Listing from a pointing dataset
━━━━━━━━━━━━━━━━━━━━

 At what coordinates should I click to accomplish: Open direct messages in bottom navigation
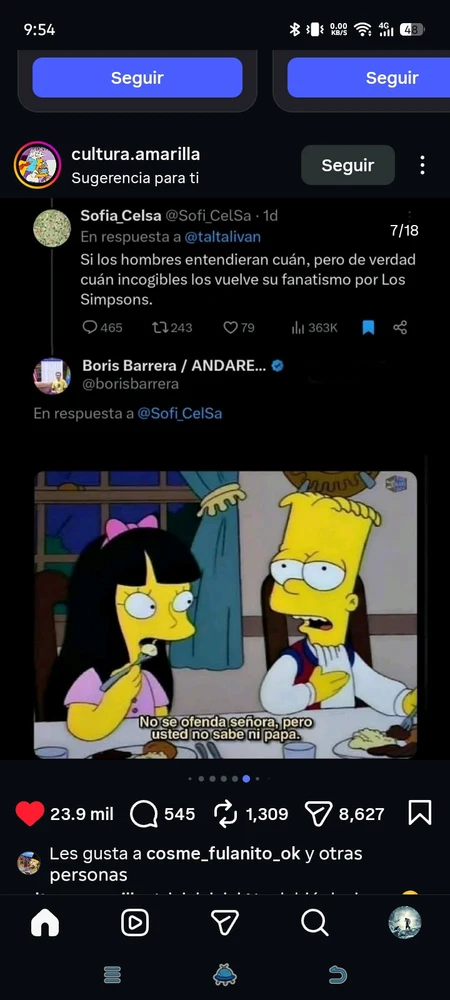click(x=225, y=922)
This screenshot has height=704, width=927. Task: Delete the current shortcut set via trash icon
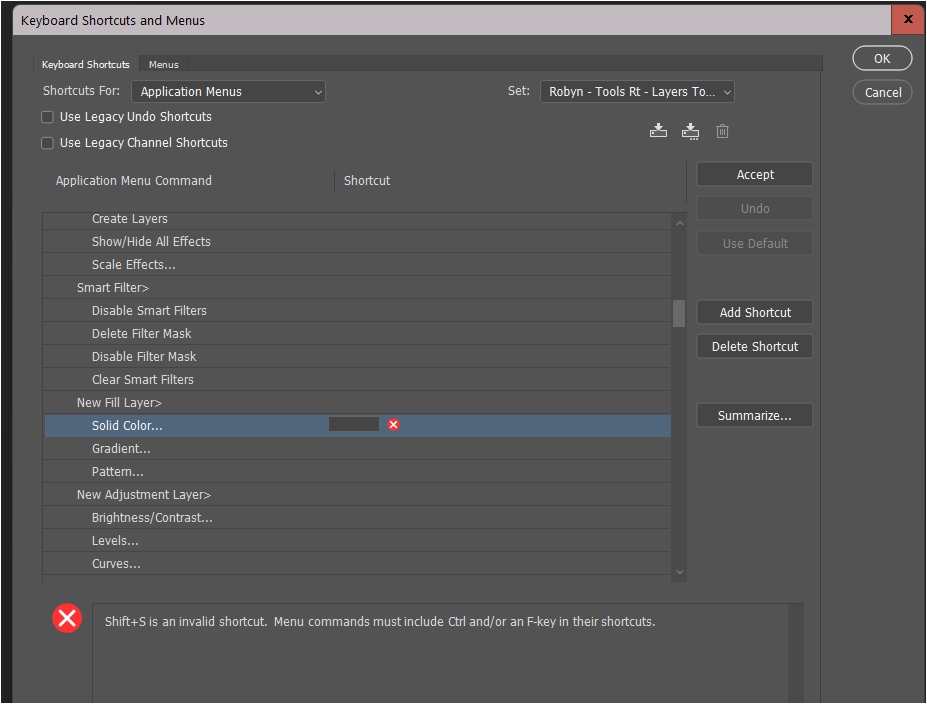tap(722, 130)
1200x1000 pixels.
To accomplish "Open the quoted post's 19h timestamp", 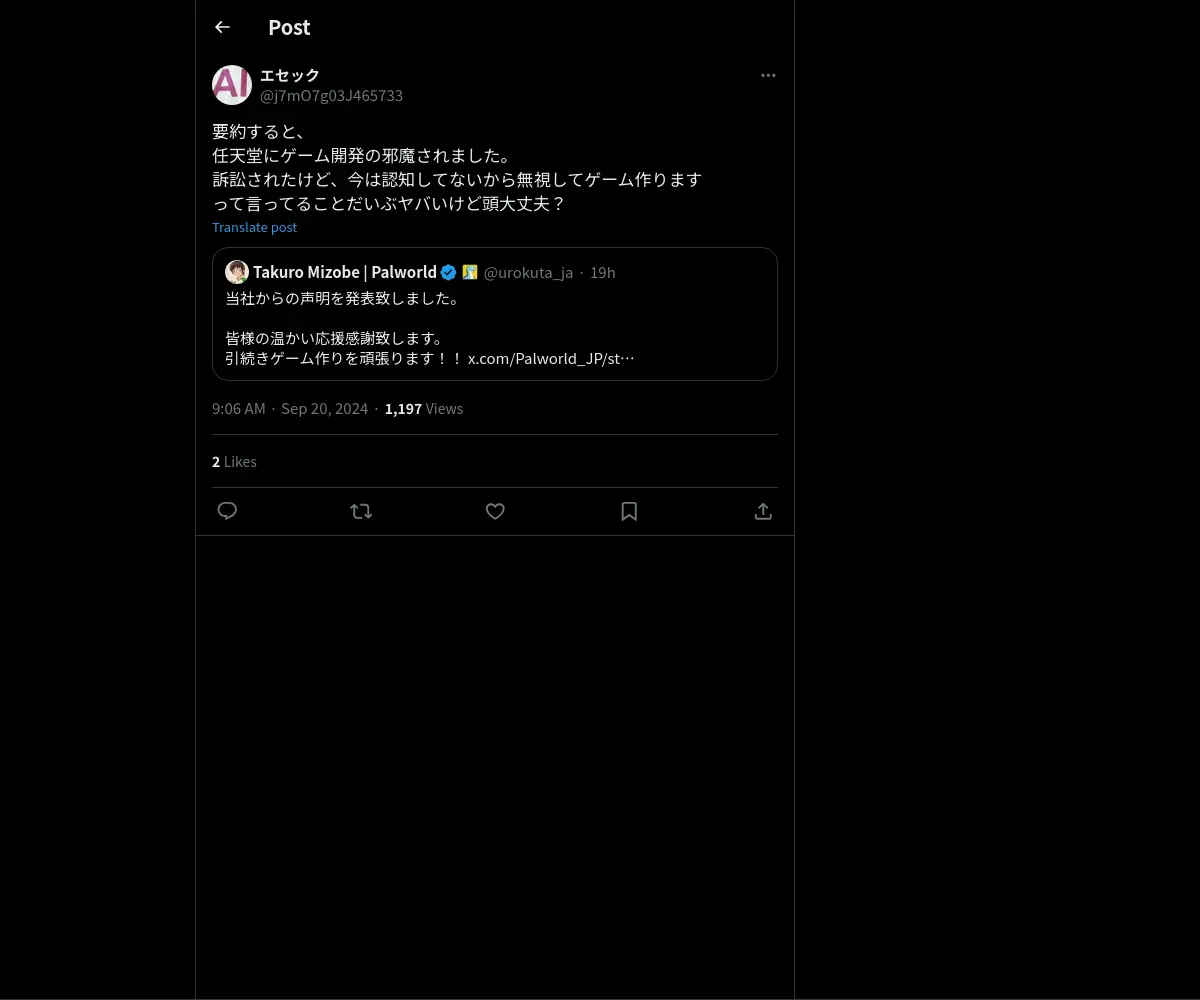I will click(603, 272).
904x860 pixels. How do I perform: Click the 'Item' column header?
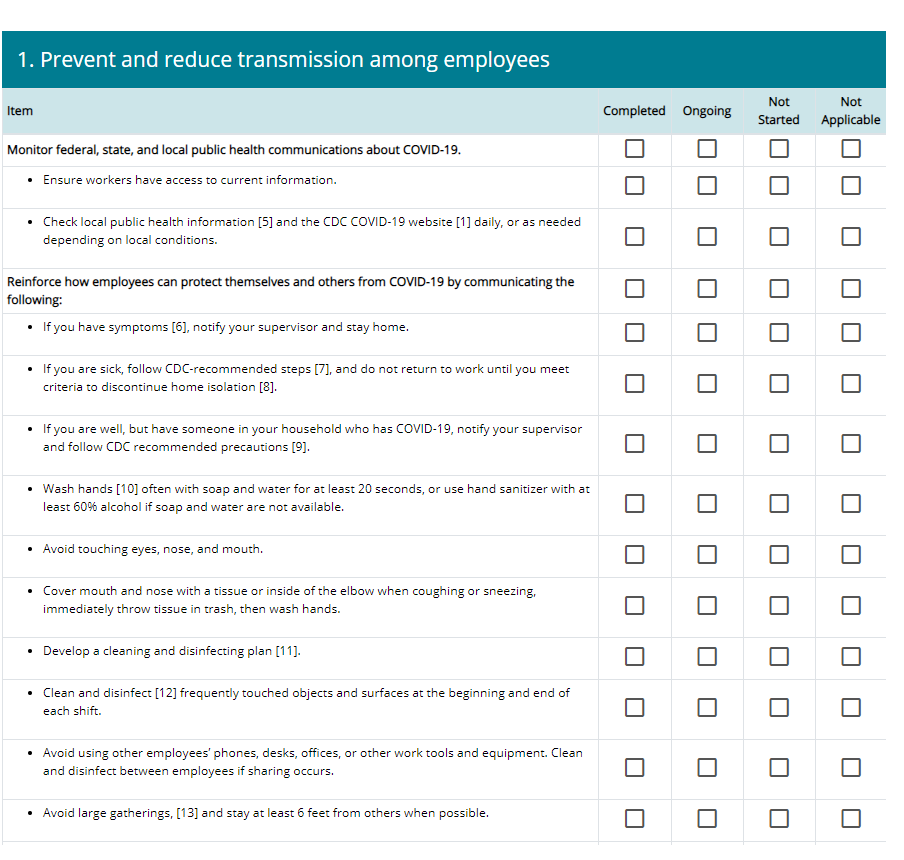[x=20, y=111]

━━━━━━━━━━━━━━━━━━━━

### WRITTEN PROBLEM
Reproduce the stretch of the listing from the line that contains "904x860 pixels. How" through the end of the listing, with the pictures omitted.

### FULL ANSWER
904x860 pixels. How do I perform: Click the 'Item' column header?
[x=20, y=111]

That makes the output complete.